[DATA SECTION]
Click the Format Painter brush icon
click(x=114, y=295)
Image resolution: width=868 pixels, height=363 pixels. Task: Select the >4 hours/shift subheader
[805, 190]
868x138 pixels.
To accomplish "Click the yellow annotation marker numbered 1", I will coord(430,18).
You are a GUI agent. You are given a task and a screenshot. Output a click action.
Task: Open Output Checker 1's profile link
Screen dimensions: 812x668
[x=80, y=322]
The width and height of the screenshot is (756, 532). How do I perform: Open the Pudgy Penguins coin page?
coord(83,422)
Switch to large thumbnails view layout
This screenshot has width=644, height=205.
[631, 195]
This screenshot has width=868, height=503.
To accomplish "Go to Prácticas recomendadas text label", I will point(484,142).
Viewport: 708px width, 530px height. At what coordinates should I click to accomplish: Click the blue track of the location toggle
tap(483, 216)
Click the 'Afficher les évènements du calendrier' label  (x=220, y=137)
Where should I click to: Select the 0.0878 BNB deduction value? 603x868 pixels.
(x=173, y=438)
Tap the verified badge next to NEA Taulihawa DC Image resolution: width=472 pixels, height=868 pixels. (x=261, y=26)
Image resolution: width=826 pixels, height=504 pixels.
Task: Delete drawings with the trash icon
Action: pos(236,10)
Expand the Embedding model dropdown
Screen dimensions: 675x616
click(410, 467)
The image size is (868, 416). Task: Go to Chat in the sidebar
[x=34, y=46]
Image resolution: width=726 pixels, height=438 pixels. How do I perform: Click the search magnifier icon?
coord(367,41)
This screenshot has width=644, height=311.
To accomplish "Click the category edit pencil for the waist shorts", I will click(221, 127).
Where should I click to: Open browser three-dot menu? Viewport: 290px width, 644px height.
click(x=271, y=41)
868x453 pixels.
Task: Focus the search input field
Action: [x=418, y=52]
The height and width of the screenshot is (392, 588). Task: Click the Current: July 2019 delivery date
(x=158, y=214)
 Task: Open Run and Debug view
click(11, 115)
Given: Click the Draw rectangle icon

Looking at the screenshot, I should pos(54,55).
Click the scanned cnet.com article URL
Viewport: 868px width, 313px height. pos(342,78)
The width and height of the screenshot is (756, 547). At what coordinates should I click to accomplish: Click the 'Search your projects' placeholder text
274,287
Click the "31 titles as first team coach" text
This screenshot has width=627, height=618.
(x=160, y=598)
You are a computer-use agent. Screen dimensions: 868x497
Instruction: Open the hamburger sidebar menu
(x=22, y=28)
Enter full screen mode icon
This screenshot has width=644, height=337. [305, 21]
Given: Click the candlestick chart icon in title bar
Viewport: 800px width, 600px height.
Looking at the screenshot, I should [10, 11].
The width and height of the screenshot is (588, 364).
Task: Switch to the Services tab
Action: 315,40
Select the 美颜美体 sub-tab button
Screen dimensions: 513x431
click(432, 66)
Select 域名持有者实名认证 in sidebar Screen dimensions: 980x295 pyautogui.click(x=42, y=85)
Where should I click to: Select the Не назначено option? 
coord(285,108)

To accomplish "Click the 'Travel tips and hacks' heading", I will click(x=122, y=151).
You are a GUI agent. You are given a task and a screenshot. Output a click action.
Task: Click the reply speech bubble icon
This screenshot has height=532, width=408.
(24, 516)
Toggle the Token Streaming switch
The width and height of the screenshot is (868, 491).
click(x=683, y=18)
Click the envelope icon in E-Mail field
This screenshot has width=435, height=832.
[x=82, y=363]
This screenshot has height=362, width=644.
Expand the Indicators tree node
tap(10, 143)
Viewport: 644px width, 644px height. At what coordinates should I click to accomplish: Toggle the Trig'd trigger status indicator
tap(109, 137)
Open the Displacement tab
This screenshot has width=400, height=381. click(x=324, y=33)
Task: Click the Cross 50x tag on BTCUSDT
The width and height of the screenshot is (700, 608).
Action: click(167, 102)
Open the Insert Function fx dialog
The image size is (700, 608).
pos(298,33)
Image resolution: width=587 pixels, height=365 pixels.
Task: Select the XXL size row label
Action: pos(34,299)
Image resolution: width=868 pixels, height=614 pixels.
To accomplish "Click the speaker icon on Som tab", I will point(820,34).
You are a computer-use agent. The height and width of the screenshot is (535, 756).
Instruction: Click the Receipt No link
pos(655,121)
[/DATA SECTION]
◆ ACTIVITY ◆
A faithful copy of every record is required; output it in full.

◆ RESPONSE ◆
Click the Format Painter brush icon
click(x=114, y=295)
Image resolution: width=868 pixels, height=363 pixels. Task: Select the >4 hours/shift subheader
[805, 190]
868x138 pixels.
To accomplish "Click the yellow annotation marker numbered 1", I will coord(430,18).
You are a GUI agent. You are given a task and a screenshot. Output a click action.
Task: Open Output Checker 1's profile link
Screen dimensions: 812x668
[x=80, y=322]
The width and height of the screenshot is (756, 532). How do I perform: Open the Pudgy Penguins coin page?
coord(83,422)
Switch to large thumbnails view layout
This screenshot has width=644, height=205.
[631, 195]
This screenshot has width=868, height=503.
To accomplish "Go to Prácticas recomendadas text label", I will point(484,142).
Viewport: 708px width, 530px height. At what coordinates should I click to accomplish: Click the blue track of the location toggle
tap(483, 216)
Click the 'Afficher les évènements du calendrier' label  (x=220, y=137)
Where should I click to: Select the 0.0878 BNB deduction value? 603x868 pixels.
(x=173, y=438)
Tap the verified badge next to NEA Taulihawa DC Image resolution: width=472 pixels, height=868 pixels. (x=261, y=26)
Image resolution: width=826 pixels, height=504 pixels.
Task: Delete drawings with the trash icon
Action: pos(236,10)
Expand the Embedding model dropdown
Screen dimensions: 675x616
click(410, 467)
The image size is (868, 416). Task: Go to Chat in the sidebar
[x=34, y=46]
Image resolution: width=726 pixels, height=438 pixels. How do I perform: Click the search magnifier icon?
coord(367,41)
This screenshot has width=644, height=311.
To accomplish "Click the category edit pencil for the waist shorts", I will click(221, 127).
Where should I click to: Open browser three-dot menu? Viewport: 290px width, 644px height.
click(x=271, y=41)
868x453 pixels.
Task: Focus the search input field
Action: [x=418, y=52]
The height and width of the screenshot is (392, 588). Task: Click the Current: July 2019 delivery date
(x=158, y=214)
 Task: Open Run and Debug view
click(11, 115)
Given: Click the Draw rectangle icon

Looking at the screenshot, I should pos(54,55).
Click the scanned cnet.com article URL
Viewport: 868px width, 313px height. pos(342,78)
The width and height of the screenshot is (756, 547). At what coordinates should I click to accomplish: Click the 'Search your projects' placeholder text
274,287
Click the "31 titles as first team coach" text
This screenshot has width=627, height=618.
(x=160, y=598)
You are a computer-use agent. Screen dimensions: 868x497
Instruction: Open the hamburger sidebar menu
(x=22, y=28)
Enter full screen mode icon
This screenshot has width=644, height=337. [305, 21]
Given: Click the candlestick chart icon in title bar
Viewport: 800px width, 600px height.
Looking at the screenshot, I should [10, 11].
The width and height of the screenshot is (588, 364).
Task: Switch to the Services tab
Action: 315,40
Select the 美颜美体 sub-tab button
Screen dimensions: 513x431
click(432, 66)
Select 域名持有者实名认证 in sidebar Screen dimensions: 980x295 pyautogui.click(x=42, y=85)
Where should I click to: Select the Не назначено option? 
coord(285,108)

To accomplish "Click the 'Travel tips and hacks' heading", I will click(x=122, y=151).
You are a GUI agent. You are given a task and a screenshot. Output a click action.
Task: Click the reply speech bubble icon
This screenshot has height=532, width=408.
(24, 516)
Toggle the Token Streaming switch
The width and height of the screenshot is (868, 491).
click(x=683, y=18)
Click the envelope icon in E-Mail field
This screenshot has width=435, height=832.
[x=82, y=363]
This screenshot has height=362, width=644.
Expand the Indicators tree node
tap(10, 143)
Viewport: 644px width, 644px height. At what coordinates should I click to accomplish: Toggle the Trig'd trigger status indicator
tap(109, 137)
Open the Displacement tab
This screenshot has width=400, height=381. click(x=324, y=33)
Task: Click the Cross 50x tag on BTCUSDT
The width and height of the screenshot is (700, 608).
Action: click(167, 102)
Open the Insert Function fx dialog
The image size is (700, 608).
pos(298,33)
Image resolution: width=587 pixels, height=365 pixels.
Task: Select the XXL size row label
Action: pos(34,299)
Image resolution: width=868 pixels, height=614 pixels.
To accomplish "Click the speaker icon on Som tab", I will point(820,34).
You are a computer-use agent. The height and width of the screenshot is (535, 756).
Instruction: Click the Receipt No link
pos(655,121)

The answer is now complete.